B. pertussis akan mulai tumbuh dalam 3-4 hari, namun hasil kultur baru dapat dibaca setelah 7 hari. Hasil pemeriksaan kultur dipengaruhi oleh pengumpulan sampel, transportasi sampel, dan teknik isolasi. Selama menunggu hasil kultur, diagnosis presumtif dapat ditegakkan dari presentasi klinis dan limfositosis pada pemeriksaan laboratorium.[1,2,6,10]

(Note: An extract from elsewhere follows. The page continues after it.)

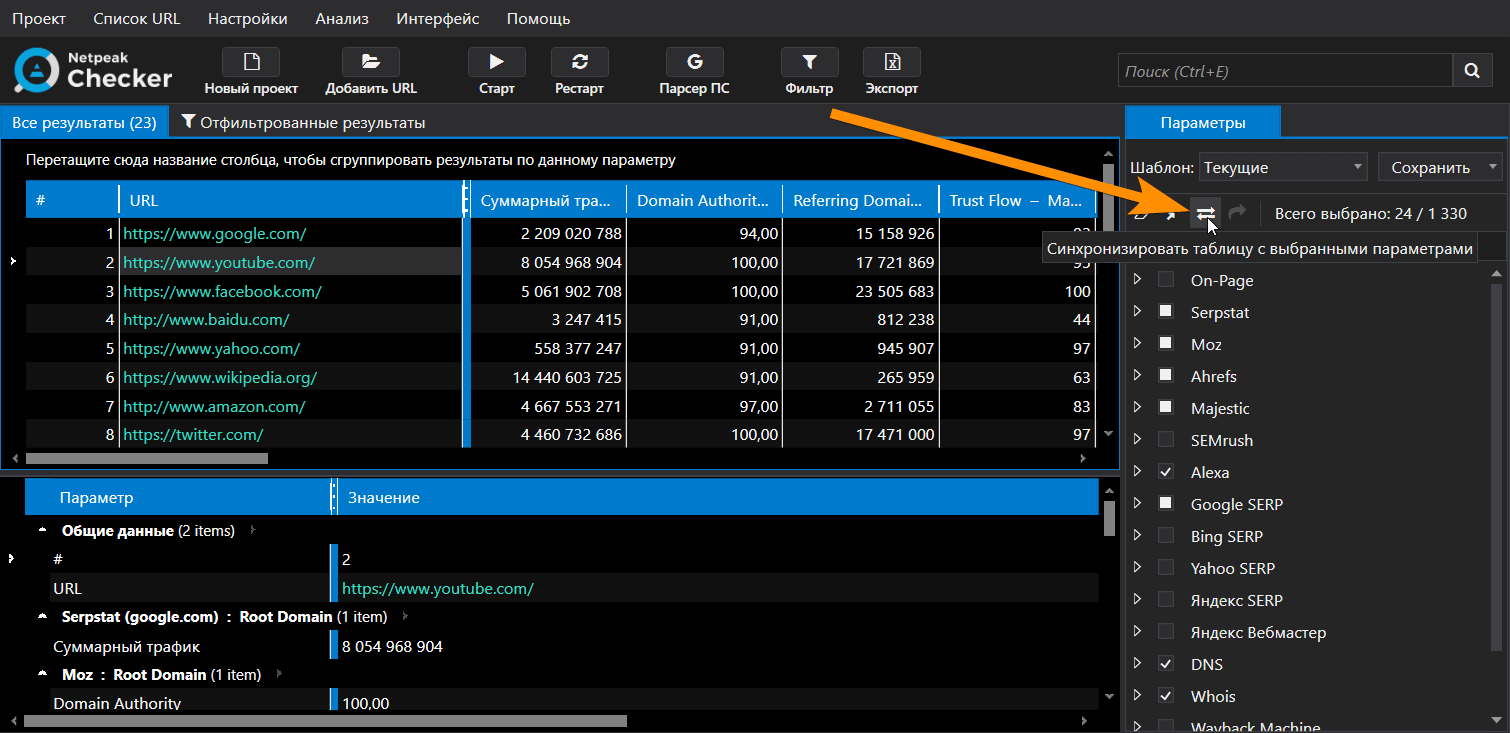Click the search magnifier button
The height and width of the screenshot is (733, 1510).
pos(1471,71)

Polymerase Chain Reaction (PCR)
PCR adalah teknik molekular yang digunakan untuk mendeteksi sekuensi DNA dari B. pertussis. Tidak seperti kultur, PCR tidak membutuhkan bakteri hidup di dalam sampelnya.[2,4]
Pemeriksaan PCR merupakan pemeriksaan yang cepat dengan sensitivitas yang tinggi. Sensitivitas optimal PCR didapat jika dilakukan dalam 3 minggu pertama batuk, yaitu ketika DNA bakteri masih banyak terdapat di nasofaring. Sensitivitas PCR berkurang setelah 3 minggu, meski begitu PCR dapat mendeteksi DNA organisme hingga 4 minggu setelah onset batuk. Pemeriksaan yang dilakukan pada >4 minggu setelah onset batuk akan meningkatkan risiko hasil negatif palsu.[2,4]
Pemeriksaan Serologi
Pemeriksaan serologi adalah pemeriksaan untuk mendeteksi antibodi imunoglobulin G (IgG) terhadap toksin pertusis dalam serum. Pemeriksaan ini termasuk pemeriksaan yang cepat dengan sensitivitas yang tinggi, serta tidak bergantung pada isolasi organisme patogen hidup.

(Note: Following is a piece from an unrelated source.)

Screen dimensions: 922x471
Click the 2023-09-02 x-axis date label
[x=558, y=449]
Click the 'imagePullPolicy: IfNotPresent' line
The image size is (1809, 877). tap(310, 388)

Pemeriksaan serologi dapat dilakukan untuk mengkonfirmasi diagnosis pada fase akhir penyakit, pada situasi wabah, penelitian, maupun kepentingan surveilans. Waktu optimal pemeriksaan serologi adalah 2-8 minggu setelah onset batuk, yaitu periode dimana titer antibodi tertinggi. Namun pemeriksaan juga dapat dilakukan hingga 12 minggu setelah onset batuk.[2,4,5]
Pemeriksaan Darah
Leukositosis (15,000-50,000/µL) dengan limfositosis absolut terjadi selama fase kataral akhir hingga fase paroksismal. Temuan ini tidak spesifik namun berkorelasi dengan tingkat keparahan penyakit. Pada pasien dewasa, terutama yang telah divaksin, jarang ditemukan limfositosis.[1,7]

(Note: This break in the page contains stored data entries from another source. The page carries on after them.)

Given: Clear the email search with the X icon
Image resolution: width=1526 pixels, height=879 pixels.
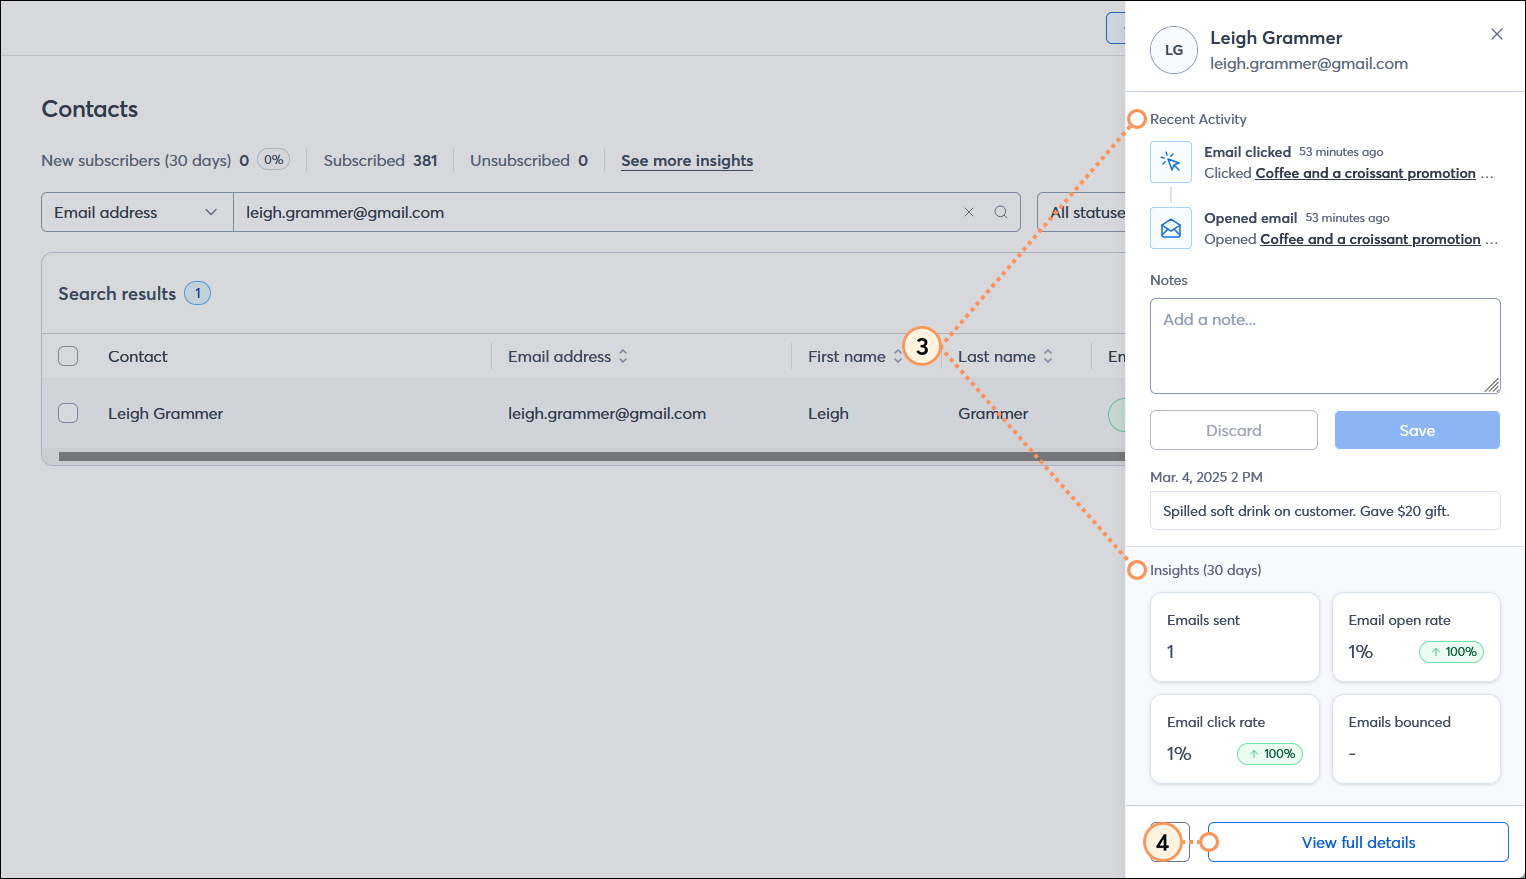Looking at the screenshot, I should [968, 212].
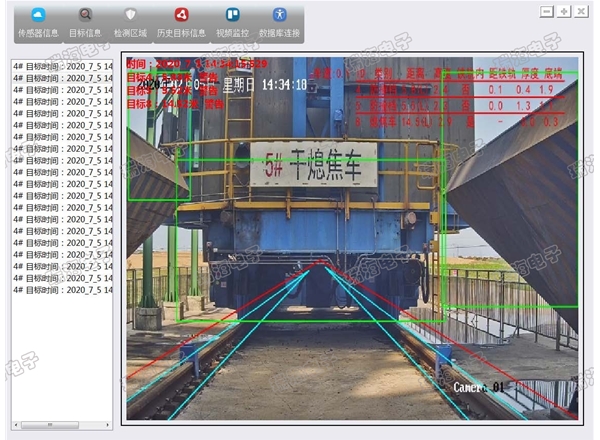Switch to 视频监控 video monitoring
Viewport: 600px width, 440px height.
pyautogui.click(x=232, y=21)
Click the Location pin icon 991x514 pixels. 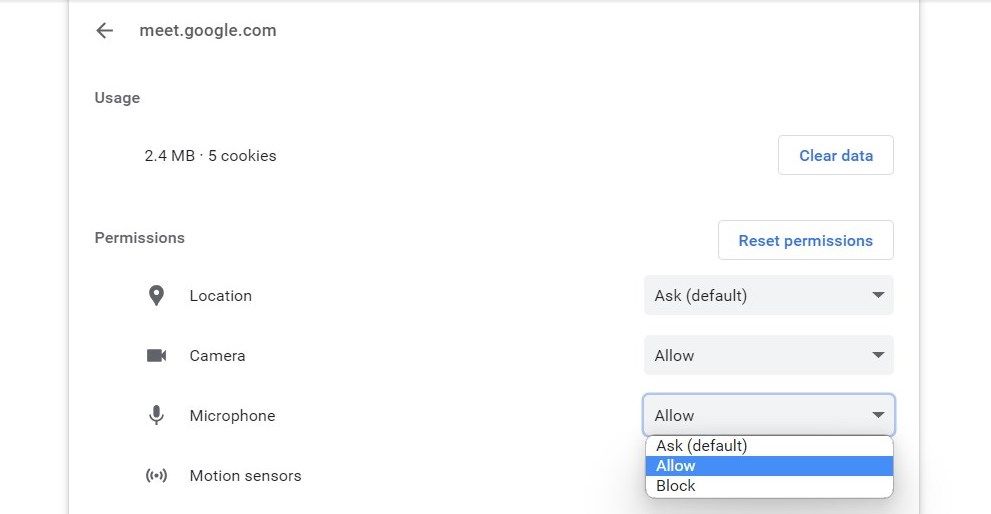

Pada infant usia ≤ 90 hari, pemeriksaan serial hitung leukosit penting untuk mengidentifikasi risiko dan menentukan prognosis. Leukosit >30,000/μL menandakan keparahan penyakit. Leukosit >100.000 berkaitan dengan fatalitas pertusis.[7]
Rontgen Toraks
Temuan rontgen toraks tidak spesifik dan tidak banyak membantu penegakkan diagnosis. Rontgen toraks dapat menunjukkan edema, penebalan peribronkial, atau infiltrat perihilar dengan derajat atelektasis yang bervariasi. Adanya konsolidasi menandakan infeksi bakteri sekunder atau pneumonia pertusis. Selain itu juga dapat ditemukan pneumothorax, pneumomediastinum, dan udara di jaringan lunak.[1,7]
Definisi Kasus
Kasus pertusis dapat didefinisikan berdasarkan kriteria klinis, kriteria laboratorium, dan kaitan epidemiologi untuk kemudian diklasifikasikan ke dalam kasus probable atau konfirmasi.[2]
Kriteria Klinis
Definisi kasus berdasarkan kriteria klinis yaitu tidak ada diagnosis lain yang mungkin, dengan gejala batuk ≥2 minggu ditambah minimal 1 dari tanda dan gejala berikut:
- Batuk paroksismal
Whoop inspirasi
- Muntah setelah batuk
- Apnea dengan atau tanpa sianosis[2]
Kriteria Laboratorium
Definisi kasus berdasarkan kriteria laboratorium yaitu:
- Isolasi pertussis pada pemeriksaan kultur
- PCR positif terhadap pertussis[2]
Kaitan Epidemiologi
Definisi kasus berdasarkan kaitan epidemiologi yaitu kontak dengan penderita yang terkonfirmasi pertusis secara laboratorium.[2]
Klasifikasi Kasus
Kasus pertusis dapat diklasifikasikan sebagai kasus probable atau kasus konfirmasi.[2]
Kasus Probable:
Kasus probable yaitu jika tidak ada diagnosis lain yang mungkin terkait gejala dan tanda yang memenuhi kriteria klinis ATAU batuk dengan durasi berapapun, disertai dengan minimal 1 dari tanda dan gejala pada kriteria klinis, DAN kontak dengan penderita yang terkonfirmasi pertusis secara laboratorium (terkait epidemiologi).[2]
Kasus Konfirmasi:
Kasus konfirmasi (confirmed) yaitu batuk akut dengan durasi berapapun disertai minimal 1 dari kriteria laboratorium.[2]